(Recorded data)
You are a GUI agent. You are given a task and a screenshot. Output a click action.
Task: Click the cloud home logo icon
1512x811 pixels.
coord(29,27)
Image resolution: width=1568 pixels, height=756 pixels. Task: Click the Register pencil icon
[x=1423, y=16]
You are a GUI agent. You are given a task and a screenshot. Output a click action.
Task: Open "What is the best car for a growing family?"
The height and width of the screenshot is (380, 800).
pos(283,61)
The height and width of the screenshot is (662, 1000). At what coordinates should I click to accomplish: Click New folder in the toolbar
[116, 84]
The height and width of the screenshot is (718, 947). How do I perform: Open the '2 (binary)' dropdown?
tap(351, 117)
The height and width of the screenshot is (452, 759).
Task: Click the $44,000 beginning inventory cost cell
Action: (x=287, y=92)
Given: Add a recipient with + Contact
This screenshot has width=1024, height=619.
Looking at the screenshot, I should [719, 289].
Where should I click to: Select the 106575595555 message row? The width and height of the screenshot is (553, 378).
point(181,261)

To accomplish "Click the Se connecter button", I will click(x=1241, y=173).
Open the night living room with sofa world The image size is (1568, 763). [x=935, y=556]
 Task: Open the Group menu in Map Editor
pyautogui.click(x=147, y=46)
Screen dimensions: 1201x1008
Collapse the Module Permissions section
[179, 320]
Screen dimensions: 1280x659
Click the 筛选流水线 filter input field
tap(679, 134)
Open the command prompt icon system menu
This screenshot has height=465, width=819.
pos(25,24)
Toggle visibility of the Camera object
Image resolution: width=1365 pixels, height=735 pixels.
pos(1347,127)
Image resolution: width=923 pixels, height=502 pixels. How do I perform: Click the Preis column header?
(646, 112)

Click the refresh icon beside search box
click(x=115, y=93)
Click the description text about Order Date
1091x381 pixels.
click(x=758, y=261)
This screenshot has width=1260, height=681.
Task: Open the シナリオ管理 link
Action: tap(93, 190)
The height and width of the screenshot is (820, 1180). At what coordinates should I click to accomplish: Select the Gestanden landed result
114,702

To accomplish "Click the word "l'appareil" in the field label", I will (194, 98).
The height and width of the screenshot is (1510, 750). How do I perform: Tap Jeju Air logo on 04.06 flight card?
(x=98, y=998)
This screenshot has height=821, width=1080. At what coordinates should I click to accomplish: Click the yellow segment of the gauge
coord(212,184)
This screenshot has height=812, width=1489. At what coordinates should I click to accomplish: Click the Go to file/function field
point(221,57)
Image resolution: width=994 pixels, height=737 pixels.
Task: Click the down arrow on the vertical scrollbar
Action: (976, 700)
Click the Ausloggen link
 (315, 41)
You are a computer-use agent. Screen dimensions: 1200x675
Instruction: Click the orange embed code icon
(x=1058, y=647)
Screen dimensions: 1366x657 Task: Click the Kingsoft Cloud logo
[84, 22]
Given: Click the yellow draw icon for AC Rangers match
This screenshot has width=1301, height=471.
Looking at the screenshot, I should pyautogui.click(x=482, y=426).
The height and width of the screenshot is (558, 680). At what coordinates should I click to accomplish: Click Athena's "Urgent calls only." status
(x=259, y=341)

● Exercise aim
Quote the data above from the line containing "Collapse the Module Permissions section" to the line containing "Given: Click the", inclusive, and stop.

● Result
Collapse the Module Permissions section
[179, 320]
Screen dimensions: 1280x659
Click the 筛选流水线 filter input field
tap(679, 134)
Open the command prompt icon system menu
This screenshot has height=465, width=819.
pos(25,24)
Toggle visibility of the Camera object
Image resolution: width=1365 pixels, height=735 pixels.
pos(1347,127)
Image resolution: width=923 pixels, height=502 pixels. How do I perform: Click the Preis column header?
(646, 112)

Click the refresh icon beside search box
click(x=115, y=93)
Click the description text about Order Date
1091x381 pixels.
click(x=758, y=261)
This screenshot has width=1260, height=681.
Task: Open the シナリオ管理 link
Action: tap(93, 190)
The height and width of the screenshot is (820, 1180). At what coordinates should I click to accomplish: Select the Gestanden landed result
114,702

To accomplish "Click the word "l'appareil" in the field label", I will (194, 98).
The height and width of the screenshot is (1510, 750). How do I perform: Tap Jeju Air logo on 04.06 flight card?
(x=98, y=998)
This screenshot has height=821, width=1080. At what coordinates should I click to accomplish: Click the yellow segment of the gauge
coord(212,184)
This screenshot has height=812, width=1489. At what coordinates should I click to accomplish: Click the Go to file/function field
point(221,57)
Image resolution: width=994 pixels, height=737 pixels.
Task: Click the down arrow on the vertical scrollbar
Action: (976, 700)
Click the Ausloggen link
 (315, 41)
You are a computer-use agent. Screen dimensions: 1200x675
Instruction: Click the orange embed code icon
(x=1058, y=647)
Screen dimensions: 1366x657 Task: Click the Kingsoft Cloud logo
[84, 22]
Given: Click the yellow draw icon for AC Rangers match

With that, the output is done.